Luciano Valerio Harry

Personal information
- Full name: Luciano Valerio Harry
- Date of birth: January 19, 1979 (age 46)
- Place of birth: Tela, Honduras
- Height: 1.78 m (5 ft 10 in)
- Position: Striker

Senior career*
- Years: Team / Apps / (Gls)
- 1999–2001: Bronco / – / (–)
- 2001–2002: Olimpia / – / (–)
- 2002–2003: Marathón / – / (–)
- 2003–2004: Honduras Salzburg / – / (–)
- 2004–2005: Universidad / – / (–)
- 2005–2007: Deportivo Lenca / – / (–)
- 2007–2008: Real Juventud / – / (–)
- 2009: Vista Hermosa / 15 / (2)
- 2009–2010: Atlético Choloma
- 2011: Honduras Progreso

= Luciano Valerio Harry =

Honduran footballer (born 1979)

Luciano Valerio Harry (born 19 January 1979) is a Honduran footballer who last played for Honduran club Honduras Progreso.

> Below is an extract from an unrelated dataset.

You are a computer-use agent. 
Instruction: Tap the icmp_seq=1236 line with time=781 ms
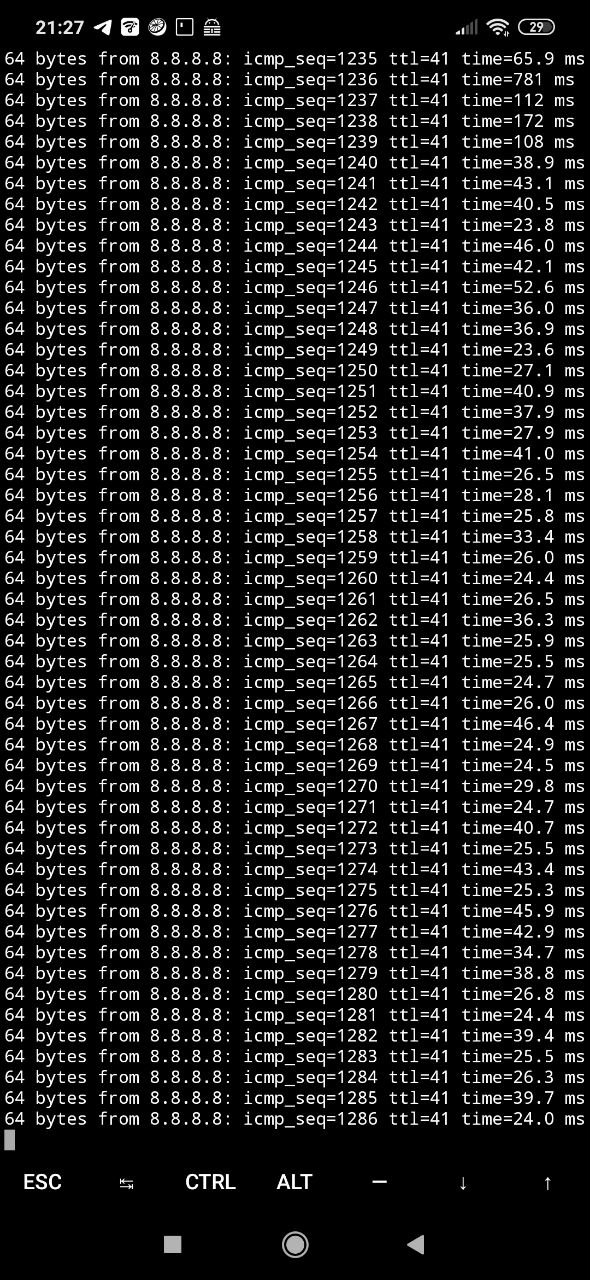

A native of the town of Tela in Atlántida Department on the northern Caribbean coast, Luciano Valerio Harry began his career in 1999 at Club Bronco and, during the next decade, played for Club Deportivo Olimpia, Club Deportivo Marathón, Honduras Salzburg, Universidad, Deportivo Lenca and C.D. Real Juventud.